_What is expected_.
Please copy the data below line for line, leaving every character unchanged.

[Dataset rows]
begin

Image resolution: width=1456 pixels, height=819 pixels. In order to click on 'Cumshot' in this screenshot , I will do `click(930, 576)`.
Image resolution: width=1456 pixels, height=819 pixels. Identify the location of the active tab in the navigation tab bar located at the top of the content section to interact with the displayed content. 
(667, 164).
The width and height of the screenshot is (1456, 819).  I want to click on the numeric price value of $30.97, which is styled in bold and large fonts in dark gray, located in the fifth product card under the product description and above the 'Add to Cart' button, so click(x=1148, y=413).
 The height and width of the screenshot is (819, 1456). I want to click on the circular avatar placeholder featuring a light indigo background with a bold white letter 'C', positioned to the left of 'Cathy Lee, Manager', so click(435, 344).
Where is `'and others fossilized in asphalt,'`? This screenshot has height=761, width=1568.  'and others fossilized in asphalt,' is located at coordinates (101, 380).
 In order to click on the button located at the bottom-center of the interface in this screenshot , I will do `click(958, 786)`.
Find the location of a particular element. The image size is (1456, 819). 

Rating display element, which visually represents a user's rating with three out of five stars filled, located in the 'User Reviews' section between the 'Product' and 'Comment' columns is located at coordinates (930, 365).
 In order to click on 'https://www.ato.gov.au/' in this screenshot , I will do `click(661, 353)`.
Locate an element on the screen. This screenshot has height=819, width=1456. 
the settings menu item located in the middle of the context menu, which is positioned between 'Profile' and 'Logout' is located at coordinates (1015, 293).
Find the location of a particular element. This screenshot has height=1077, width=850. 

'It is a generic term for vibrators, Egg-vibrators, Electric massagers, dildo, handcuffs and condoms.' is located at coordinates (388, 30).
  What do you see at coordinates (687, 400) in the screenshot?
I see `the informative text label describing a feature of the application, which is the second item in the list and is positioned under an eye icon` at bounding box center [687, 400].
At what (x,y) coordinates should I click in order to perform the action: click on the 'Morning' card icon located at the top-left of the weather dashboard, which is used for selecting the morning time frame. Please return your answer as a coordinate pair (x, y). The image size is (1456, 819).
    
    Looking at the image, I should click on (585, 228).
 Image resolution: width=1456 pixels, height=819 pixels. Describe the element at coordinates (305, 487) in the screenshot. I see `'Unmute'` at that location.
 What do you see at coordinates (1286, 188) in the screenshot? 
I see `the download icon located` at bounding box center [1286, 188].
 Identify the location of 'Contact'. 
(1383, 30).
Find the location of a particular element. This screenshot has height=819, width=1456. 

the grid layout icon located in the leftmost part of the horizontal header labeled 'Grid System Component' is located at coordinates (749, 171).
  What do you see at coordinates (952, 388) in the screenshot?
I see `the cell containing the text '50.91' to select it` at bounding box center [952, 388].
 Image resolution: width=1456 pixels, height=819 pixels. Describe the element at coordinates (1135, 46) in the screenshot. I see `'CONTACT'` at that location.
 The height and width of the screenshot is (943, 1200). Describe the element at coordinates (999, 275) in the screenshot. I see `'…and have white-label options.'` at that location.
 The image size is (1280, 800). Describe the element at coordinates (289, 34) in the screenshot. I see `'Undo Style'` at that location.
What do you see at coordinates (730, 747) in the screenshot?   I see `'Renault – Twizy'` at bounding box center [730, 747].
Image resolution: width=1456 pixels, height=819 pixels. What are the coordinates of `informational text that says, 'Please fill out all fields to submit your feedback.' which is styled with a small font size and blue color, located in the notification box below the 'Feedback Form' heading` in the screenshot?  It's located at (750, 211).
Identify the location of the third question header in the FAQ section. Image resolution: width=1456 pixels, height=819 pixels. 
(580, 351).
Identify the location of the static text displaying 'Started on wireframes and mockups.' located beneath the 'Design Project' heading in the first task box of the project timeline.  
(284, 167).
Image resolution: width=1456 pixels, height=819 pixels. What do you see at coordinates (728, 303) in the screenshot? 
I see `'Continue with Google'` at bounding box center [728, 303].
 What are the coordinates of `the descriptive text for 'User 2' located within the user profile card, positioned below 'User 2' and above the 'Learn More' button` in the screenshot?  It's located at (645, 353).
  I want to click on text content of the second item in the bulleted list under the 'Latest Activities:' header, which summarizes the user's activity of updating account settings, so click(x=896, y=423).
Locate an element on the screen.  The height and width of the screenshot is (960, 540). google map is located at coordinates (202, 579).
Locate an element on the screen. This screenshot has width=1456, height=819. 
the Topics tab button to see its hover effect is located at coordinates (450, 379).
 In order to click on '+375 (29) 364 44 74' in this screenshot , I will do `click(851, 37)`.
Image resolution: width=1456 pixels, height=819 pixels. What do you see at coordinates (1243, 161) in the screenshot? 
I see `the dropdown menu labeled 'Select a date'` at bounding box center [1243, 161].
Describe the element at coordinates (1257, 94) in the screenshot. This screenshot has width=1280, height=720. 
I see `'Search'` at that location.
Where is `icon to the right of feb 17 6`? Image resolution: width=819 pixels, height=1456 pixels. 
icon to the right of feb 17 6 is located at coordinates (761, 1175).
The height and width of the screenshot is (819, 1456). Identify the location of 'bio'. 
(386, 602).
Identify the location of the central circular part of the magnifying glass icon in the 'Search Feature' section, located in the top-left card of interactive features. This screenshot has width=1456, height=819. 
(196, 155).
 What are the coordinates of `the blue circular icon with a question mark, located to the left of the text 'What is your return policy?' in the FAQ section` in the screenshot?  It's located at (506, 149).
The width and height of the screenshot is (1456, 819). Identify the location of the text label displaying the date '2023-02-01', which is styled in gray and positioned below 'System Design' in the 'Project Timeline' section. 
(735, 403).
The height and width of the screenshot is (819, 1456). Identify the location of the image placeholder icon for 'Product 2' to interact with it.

end

_Output of the task_.
Image resolution: width=1456 pixels, height=819 pixels. In order to click on 'Cumshot' in this screenshot , I will do `click(930, 576)`.
Image resolution: width=1456 pixels, height=819 pixels. Identify the location of the active tab in the navigation tab bar located at the top of the content section to interact with the displayed content. 
(667, 164).
The width and height of the screenshot is (1456, 819).  I want to click on the numeric price value of $30.97, which is styled in bold and large fonts in dark gray, located in the fifth product card under the product description and above the 'Add to Cart' button, so click(x=1148, y=413).
 The height and width of the screenshot is (819, 1456). I want to click on the circular avatar placeholder featuring a light indigo background with a bold white letter 'C', positioned to the left of 'Cathy Lee, Manager', so click(435, 344).
Where is `'and others fossilized in asphalt,'`? This screenshot has height=761, width=1568.  'and others fossilized in asphalt,' is located at coordinates (101, 380).
 In order to click on the button located at the bottom-center of the interface in this screenshot , I will do `click(958, 786)`.
Find the location of a particular element. The image size is (1456, 819). 

Rating display element, which visually represents a user's rating with three out of five stars filled, located in the 'User Reviews' section between the 'Product' and 'Comment' columns is located at coordinates (930, 365).
 In order to click on 'https://www.ato.gov.au/' in this screenshot , I will do `click(661, 353)`.
Locate an element on the screen. This screenshot has height=819, width=1456. 
the settings menu item located in the middle of the context menu, which is positioned between 'Profile' and 'Logout' is located at coordinates (1015, 293).
Find the location of a particular element. This screenshot has height=1077, width=850. 

'It is a generic term for vibrators, Egg-vibrators, Electric massagers, dildo, handcuffs and condoms.' is located at coordinates (388, 30).
  What do you see at coordinates (687, 400) in the screenshot?
I see `the informative text label describing a feature of the application, which is the second item in the list and is positioned under an eye icon` at bounding box center [687, 400].
At what (x,y) coordinates should I click in order to perform the action: click on the 'Morning' card icon located at the top-left of the weather dashboard, which is used for selecting the morning time frame. Please return your answer as a coordinate pair (x, y). The image size is (1456, 819).
    
    Looking at the image, I should click on (585, 228).
 Image resolution: width=1456 pixels, height=819 pixels. Describe the element at coordinates (305, 487) in the screenshot. I see `'Unmute'` at that location.
 What do you see at coordinates (1286, 188) in the screenshot? 
I see `the download icon located` at bounding box center [1286, 188].
 Identify the location of 'Contact'. 
(1383, 30).
Find the location of a particular element. This screenshot has height=819, width=1456. 

the grid layout icon located in the leftmost part of the horizontal header labeled 'Grid System Component' is located at coordinates (749, 171).
  What do you see at coordinates (952, 388) in the screenshot?
I see `the cell containing the text '50.91' to select it` at bounding box center [952, 388].
 Image resolution: width=1456 pixels, height=819 pixels. Describe the element at coordinates (1135, 46) in the screenshot. I see `'CONTACT'` at that location.
 The height and width of the screenshot is (943, 1200). Describe the element at coordinates (999, 275) in the screenshot. I see `'…and have white-label options.'` at that location.
 The image size is (1280, 800). Describe the element at coordinates (289, 34) in the screenshot. I see `'Undo Style'` at that location.
What do you see at coordinates (730, 747) in the screenshot?   I see `'Renault – Twizy'` at bounding box center [730, 747].
Image resolution: width=1456 pixels, height=819 pixels. What are the coordinates of `informational text that says, 'Please fill out all fields to submit your feedback.' which is styled with a small font size and blue color, located in the notification box below the 'Feedback Form' heading` in the screenshot?  It's located at (750, 211).
Identify the location of the third question header in the FAQ section. Image resolution: width=1456 pixels, height=819 pixels. 
(580, 351).
Identify the location of the static text displaying 'Started on wireframes and mockups.' located beneath the 'Design Project' heading in the first task box of the project timeline.  
(284, 167).
Image resolution: width=1456 pixels, height=819 pixels. What do you see at coordinates (728, 303) in the screenshot? 
I see `'Continue with Google'` at bounding box center [728, 303].
 What are the coordinates of `the descriptive text for 'User 2' located within the user profile card, positioned below 'User 2' and above the 'Learn More' button` in the screenshot?  It's located at (645, 353).
  I want to click on text content of the second item in the bulleted list under the 'Latest Activities:' header, which summarizes the user's activity of updating account settings, so click(x=896, y=423).
Locate an element on the screen.  The height and width of the screenshot is (960, 540). google map is located at coordinates (202, 579).
Locate an element on the screen. This screenshot has width=1456, height=819. 
the Topics tab button to see its hover effect is located at coordinates (450, 379).
 In order to click on '+375 (29) 364 44 74' in this screenshot , I will do `click(851, 37)`.
Image resolution: width=1456 pixels, height=819 pixels. What do you see at coordinates (1243, 161) in the screenshot? 
I see `the dropdown menu labeled 'Select a date'` at bounding box center [1243, 161].
Describe the element at coordinates (1257, 94) in the screenshot. This screenshot has width=1280, height=720. 
I see `'Search'` at that location.
Where is `icon to the right of feb 17 6`? Image resolution: width=819 pixels, height=1456 pixels. 
icon to the right of feb 17 6 is located at coordinates (761, 1175).
The height and width of the screenshot is (819, 1456). Identify the location of 'bio'. 
(386, 602).
Identify the location of the central circular part of the magnifying glass icon in the 'Search Feature' section, located in the top-left card of interactive features. This screenshot has width=1456, height=819. 
(196, 155).
 What are the coordinates of `the blue circular icon with a question mark, located to the left of the text 'What is your return policy?' in the FAQ section` in the screenshot?  It's located at (506, 149).
The width and height of the screenshot is (1456, 819). Identify the location of the text label displaying the date '2023-02-01', which is styled in gray and positioned below 'System Design' in the 'Project Timeline' section. 
(735, 403).
The height and width of the screenshot is (819, 1456). Identify the location of the image placeholder icon for 'Product 2' to interact with it.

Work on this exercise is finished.